The credit rating agency's move late Wednesday to downgrade Tesco's outlook follows the group's investment in retail property, a Tesco spokesman told Dow Jones Newswires.
"It mainly centers around the increase in our operating lease commitments and that's come about...firstly through the sale and lease back deals we've done, where we have sold off some property over the last couple of years.
"But also our investment in China and in the U.S. where the properties are primarily in leasehold development, and also the Homever stores that we acquired in South Korea, where 15 of those, which is almost half, were leasehold."
Tesco - the world's third-biggest retailer by sales - still owns around 80% of its property. "We're still predominately property owners, rather than leaseholders," the spokesman said.
"We continue to reiterate that we've got a strong balance sheet," he said.
He also reiterated Tesco's recent comments at its full-year results presentation, saying that it is "focused on managing cash and reducing our debt this year." Tesco's net debt totaled GBP9.6 billion as of Feb. 28.
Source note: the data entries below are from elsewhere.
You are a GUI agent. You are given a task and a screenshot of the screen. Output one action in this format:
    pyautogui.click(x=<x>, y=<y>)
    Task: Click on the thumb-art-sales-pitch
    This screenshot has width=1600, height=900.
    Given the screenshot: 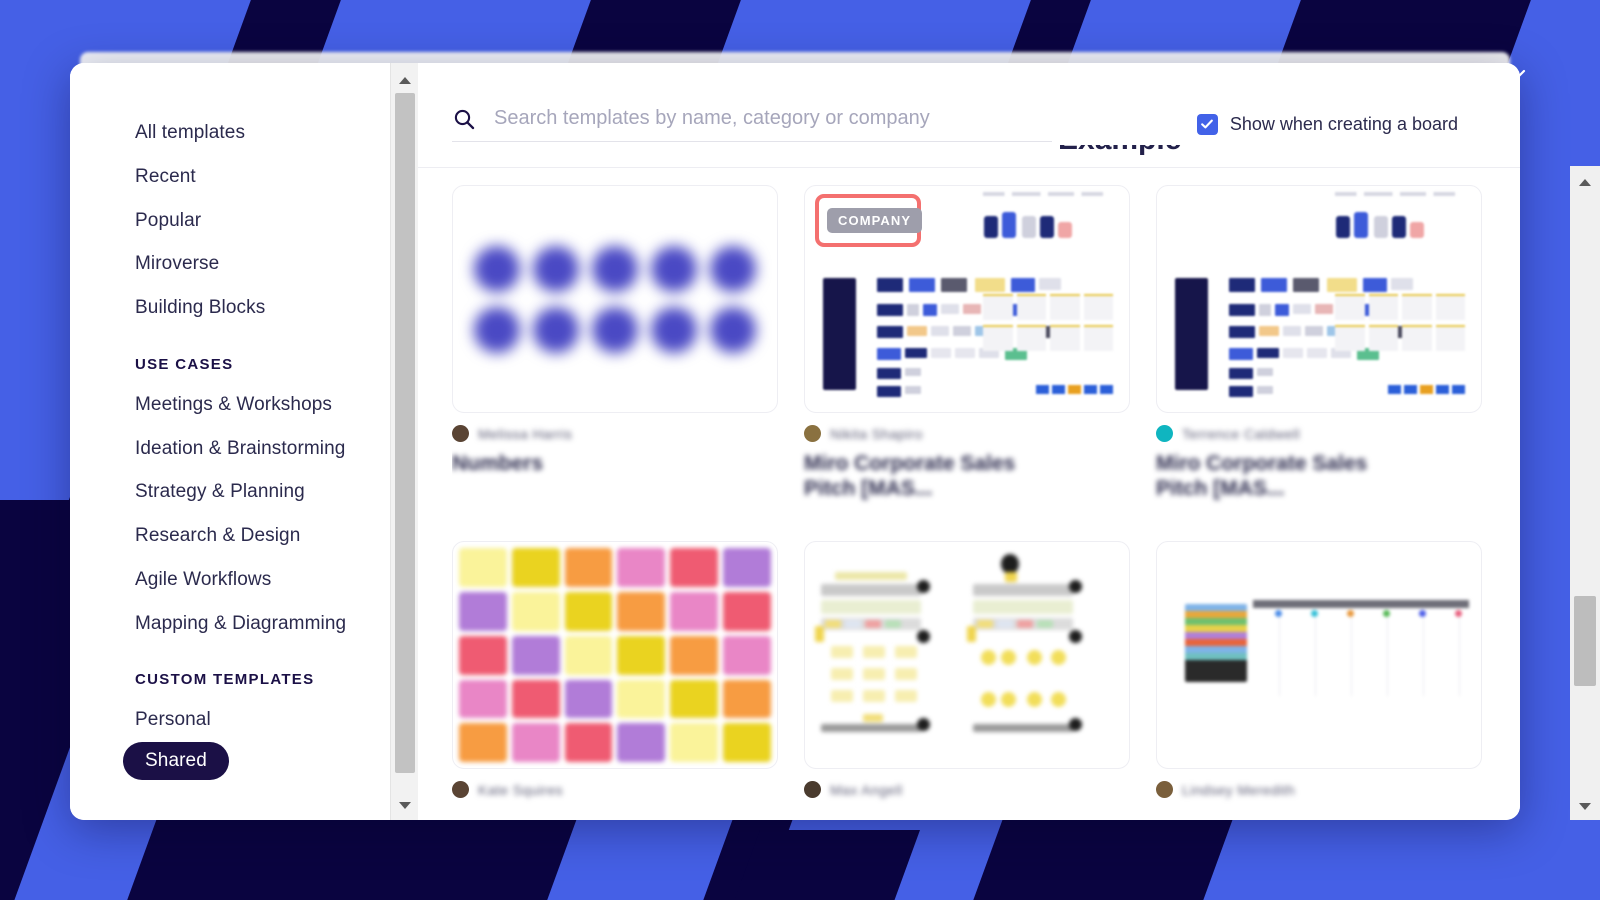 What is the action you would take?
    pyautogui.click(x=1319, y=299)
Standard & Poor's and Fitch Ratings have told Tesco that their A- ratings won't be changing following Moody's move, he added.
Sanford C. Bernstein's Christopher Hogbin says it's not an issue for Tesco, noting at A3, it is still rated 3-notches above sub-investment grade (junk) territory.
Tesco remains Bernstein's top pick in the U.K. grocery sector as modest 11 times 2010 earnings multiple "does not fairly reflect robust outlook for its UK business or the growth potential of its international and retailing services operations following TNS data yesterday." Hogbin has an outperform rating on Tesco and 450 pence price target.
At 0830 GMT, Tesco shares were down 7 pence, or 2%, at 366 pence in a lower FTSE 100 index. Its shares are up 1.8% since January.
Credit traders said the outlook change had made little impact on the cost of insuring debt issued by Tesco, which was quoted at 95/105 basis points, a touch wider in line with the weaker market.
One credit analyst said that while a ratings downgrade is far from a done deal, debt markets are already pricing in this type of action. For example, Tesco trades at a considerable premium to French retailer Carrefour SA (CA.FR), which is also rated A3, but Carrefour's credit default swaps are quoted considerably tighter, at around 60 basis points.
Credit default swaps are tradable, over-the-counter derivatives that function like a default insurance contract for corporate debt. If a borrower defaults, the protection buyer is paid compensation by the protection seller. Swap buyers may be protecting investments they own or simply making bearish bets against companies or countries.